Poilievre has made a promise to end the federal carbon tax a central part of his party’s platform. In the interview with Peterson, he called people concerned about climate change “environmental loons that hate our energy.”
Poilievre is also promising the standard conservative policies of cutting taxes and reducing government spending. At several points in the interview, he said his party wants to return to the policies of former Conservative prime minister Stephen Harper.
‘Canada first’
Under Trudeau’s government, immigration increased. But scandals around international students and temporary foreign workers being exploited and concerns about the impact on housing costs led the Liberals to announce steep cuts to the number of immigrants allowed into the country.
But immigrants have also become the target of intense racism.
Poilievre said the Liberals have now adopted immigration policies similar to what Conservatives had suggested, and said he wants to see a return to a time when immigrants brought “traditions and culture and your stories, but leave the problems at the door.”
“In the last nine years we've seen that come apart,” Poilievre told Peterson. “Foreign conflicts are now spilling onto our streets. I want to put an end to that.”
Poilievre said he wants to see all Canadians adopt a “common sense of values and identity” no matter where they come from.

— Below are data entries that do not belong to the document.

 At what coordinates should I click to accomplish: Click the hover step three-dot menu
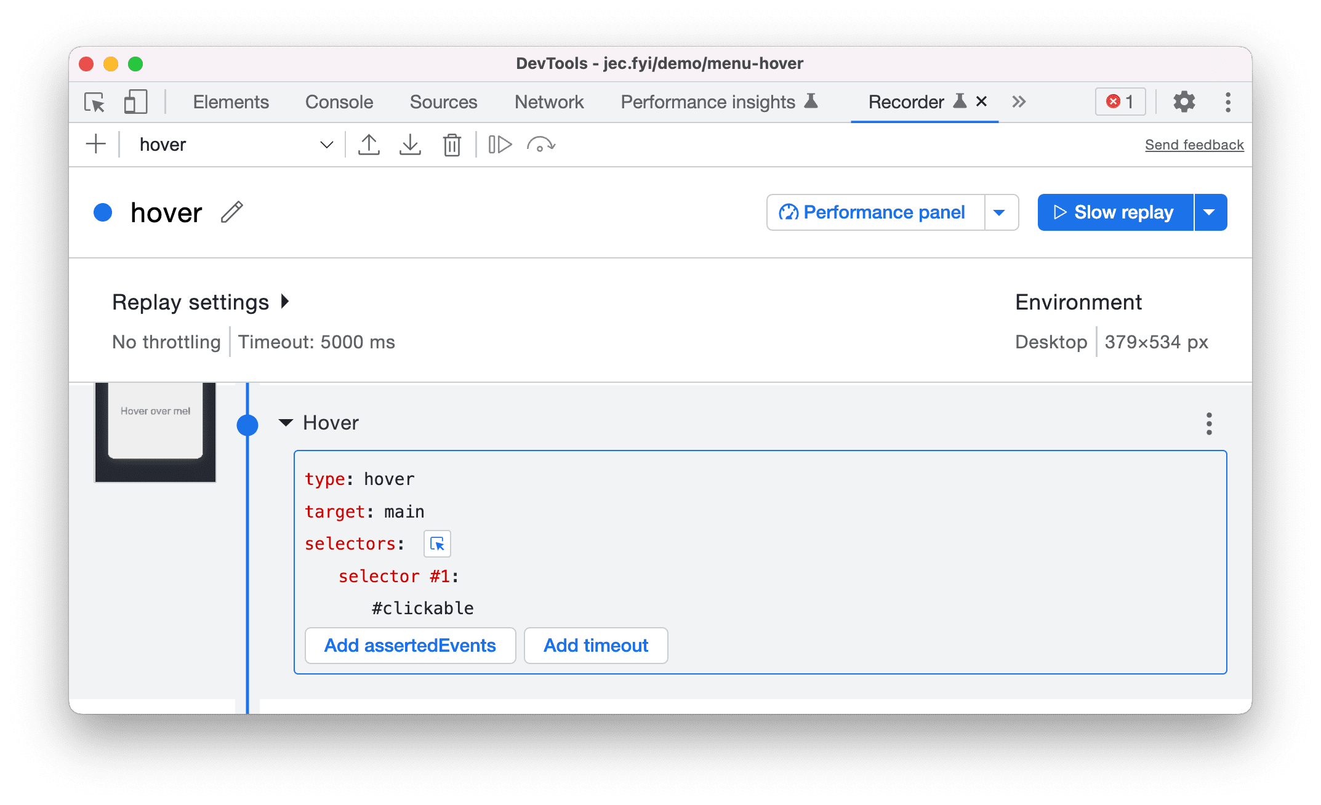click(1209, 424)
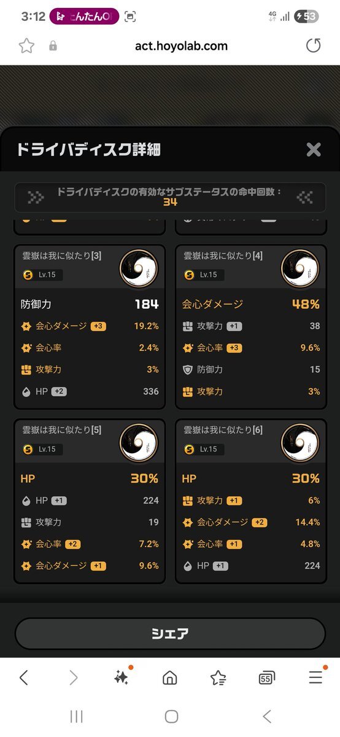
Task: Click disc image of 雲嶽は我に似たり[6]
Action: tap(300, 443)
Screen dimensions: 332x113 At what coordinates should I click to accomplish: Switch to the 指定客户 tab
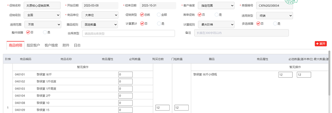click(33, 45)
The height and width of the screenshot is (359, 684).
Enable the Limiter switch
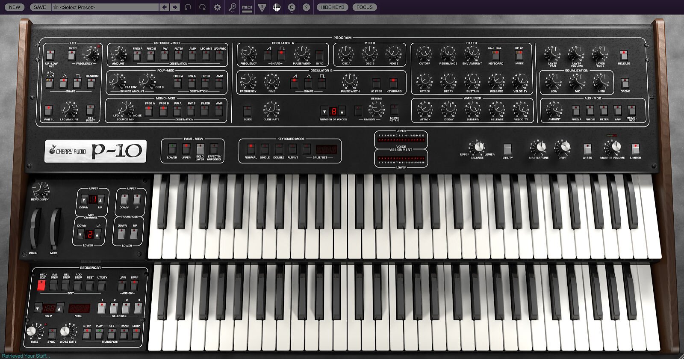click(x=635, y=149)
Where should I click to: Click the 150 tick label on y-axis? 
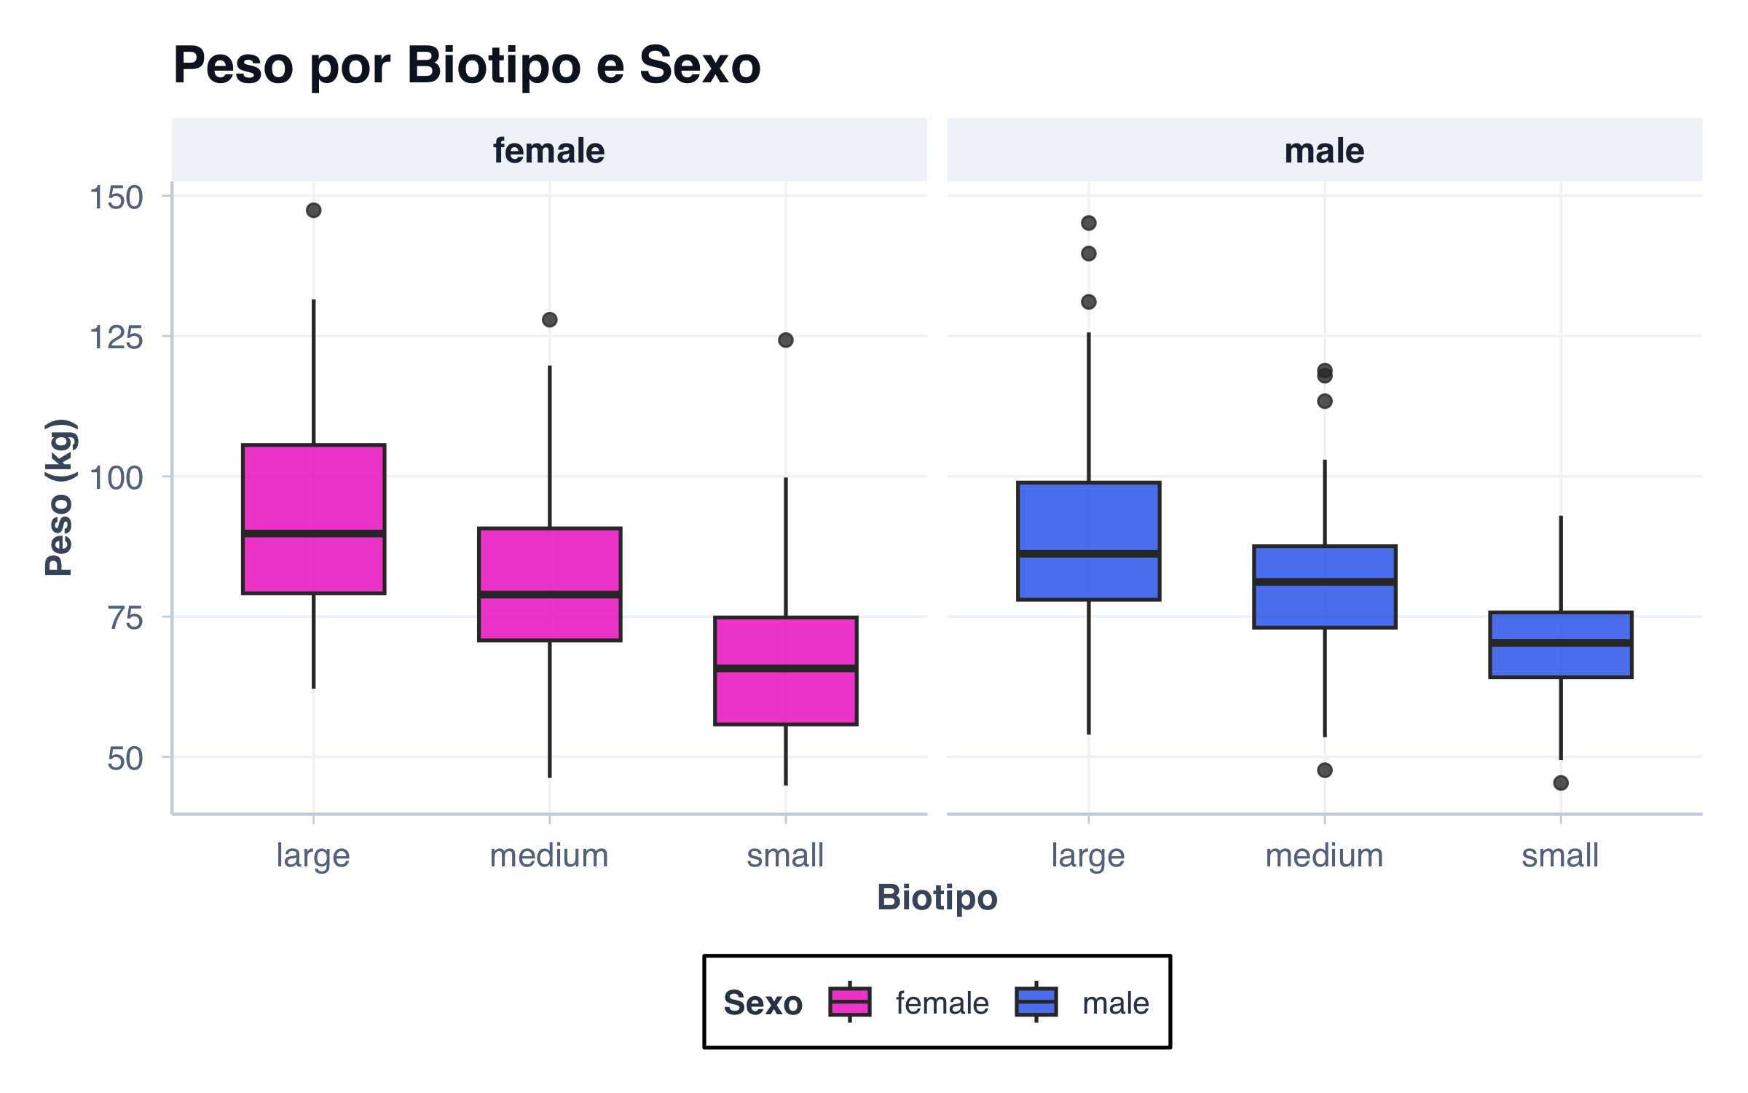click(x=116, y=197)
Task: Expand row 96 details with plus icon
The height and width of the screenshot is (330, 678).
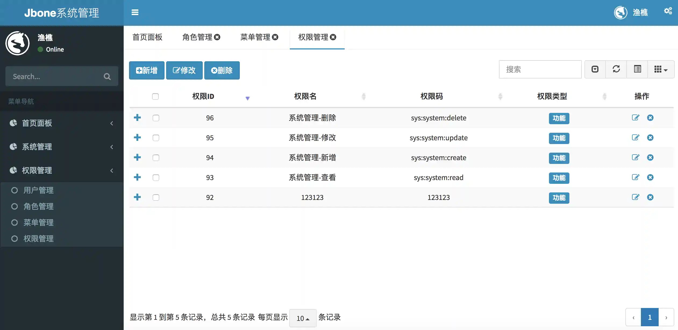Action: coord(137,118)
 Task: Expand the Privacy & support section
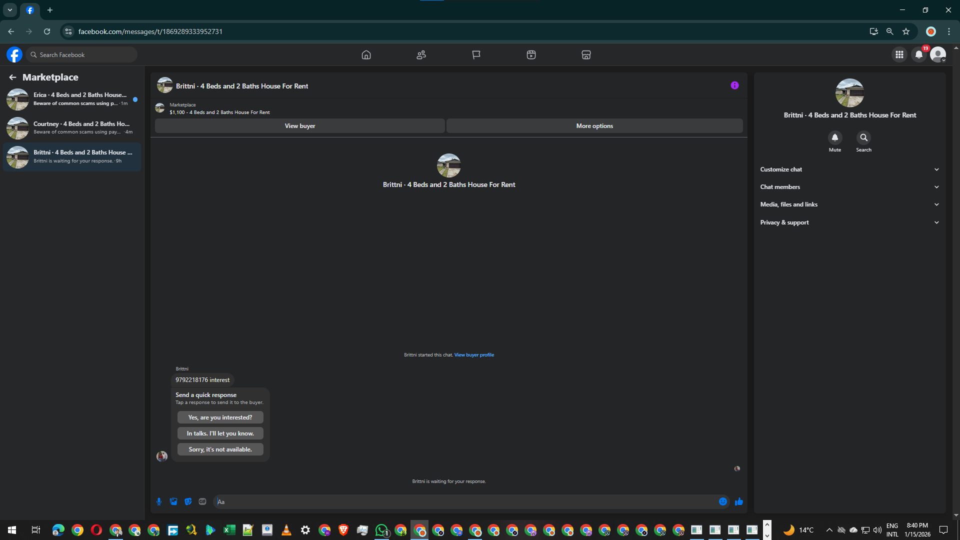[x=850, y=223]
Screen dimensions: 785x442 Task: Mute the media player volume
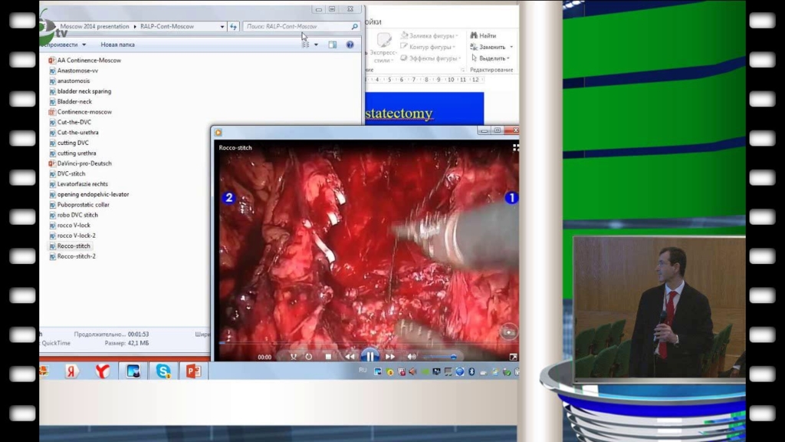click(412, 357)
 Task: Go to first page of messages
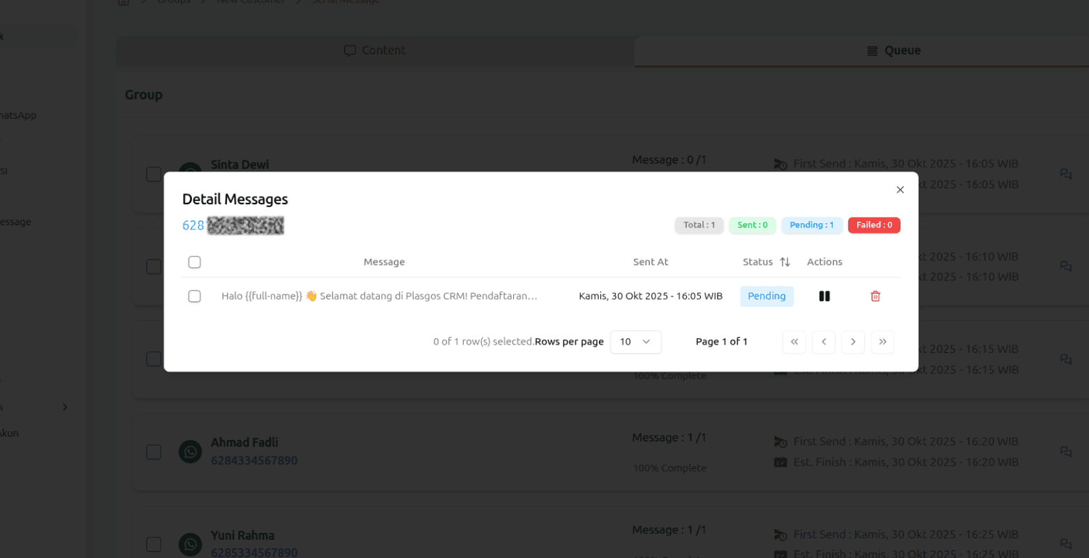pyautogui.click(x=794, y=342)
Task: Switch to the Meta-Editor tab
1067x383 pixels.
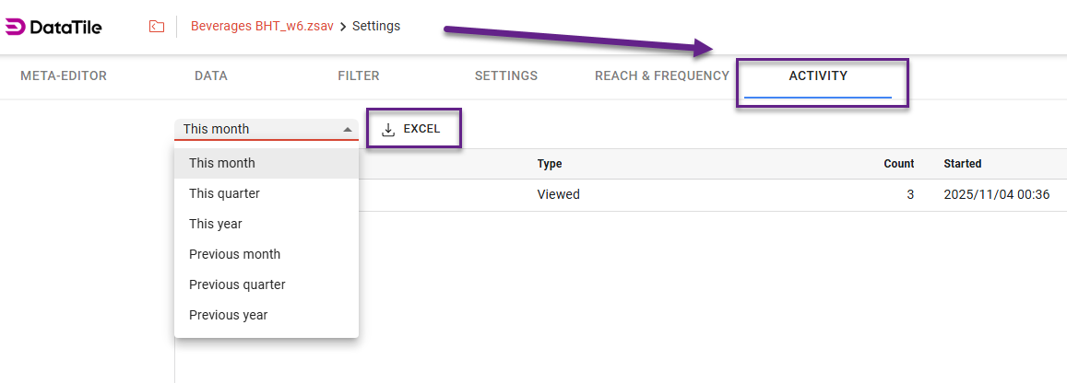Action: (x=64, y=76)
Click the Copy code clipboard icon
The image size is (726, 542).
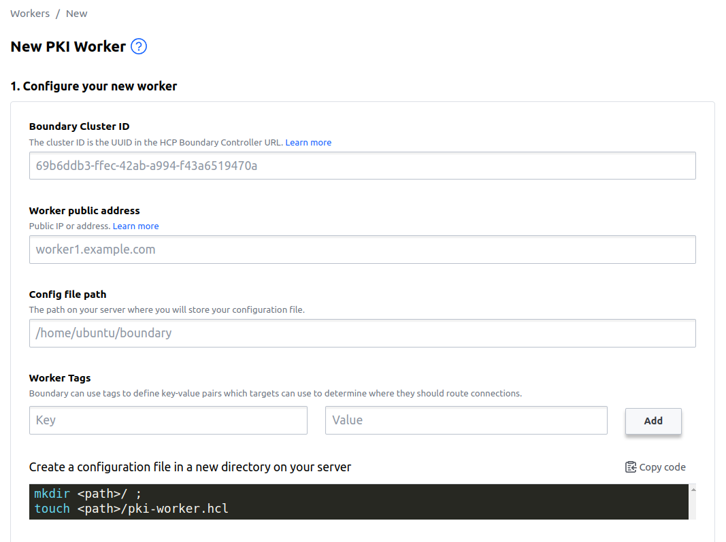631,467
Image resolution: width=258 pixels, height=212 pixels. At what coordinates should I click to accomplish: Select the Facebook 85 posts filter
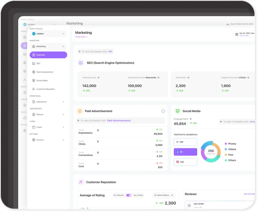click(x=186, y=152)
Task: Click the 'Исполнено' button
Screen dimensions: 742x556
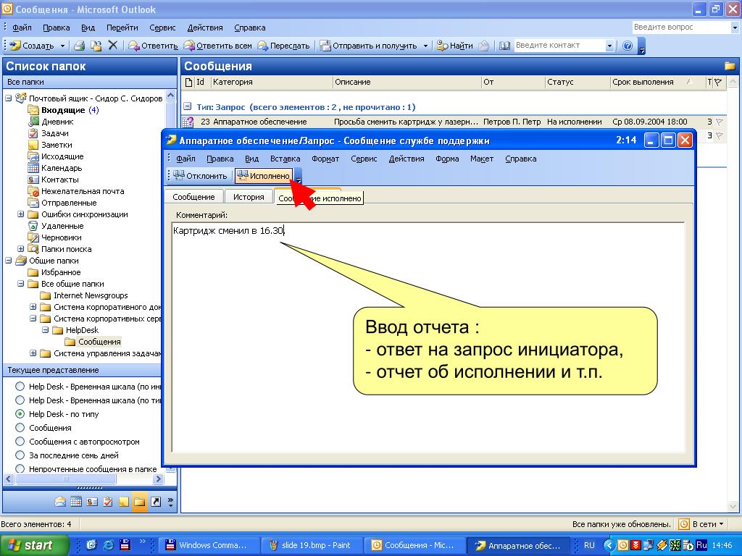Action: click(x=264, y=176)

“When they get here, they are Canadians first — Canada first. Leave the hyphens — we don’t need to be a hyphenated society.”
Racism ‘imported’ to Canada
Emphasizing that Canadians need to agree on a set of “shared values,” Poilievre said that conversations about racism need to be “put aside” because they are dividing people.
In response to Peterson suggesting that racism had been “imported” to Canada, Poilievre said talking about racism, or “wokeism,” had contributed to a 250 per cent increase in reported hate crimes.
It is true that hate crimes have been sharply increasing in Canada, but experts say that’s not caused by talking about the problem of racism.
According to a 2024 report from the RCMP, “the first pronounced spike in hate crimes began in 2016 and coincided with the rise of populist politics and inflammatory rhetoric directed toward immigrant, racialized and religious minority groups.”
The report says that after a dip between 2017 and 2018, hate crimes increased again, “with a second and pronounced spike thereafter that coincided with the onset of the COVID-19 pandemic,” when people of Asian descent were often targeted.
In the past year, online hatred towards South Asian people has increased related to immigration concerns, as have incidents of antisemitism and Islamophobia related to the war in Gaza.
A through line is the growing normalization of rhetoric that was once considered extreme or socially unacceptable but has been popularized by the far right moving into mainstream politics.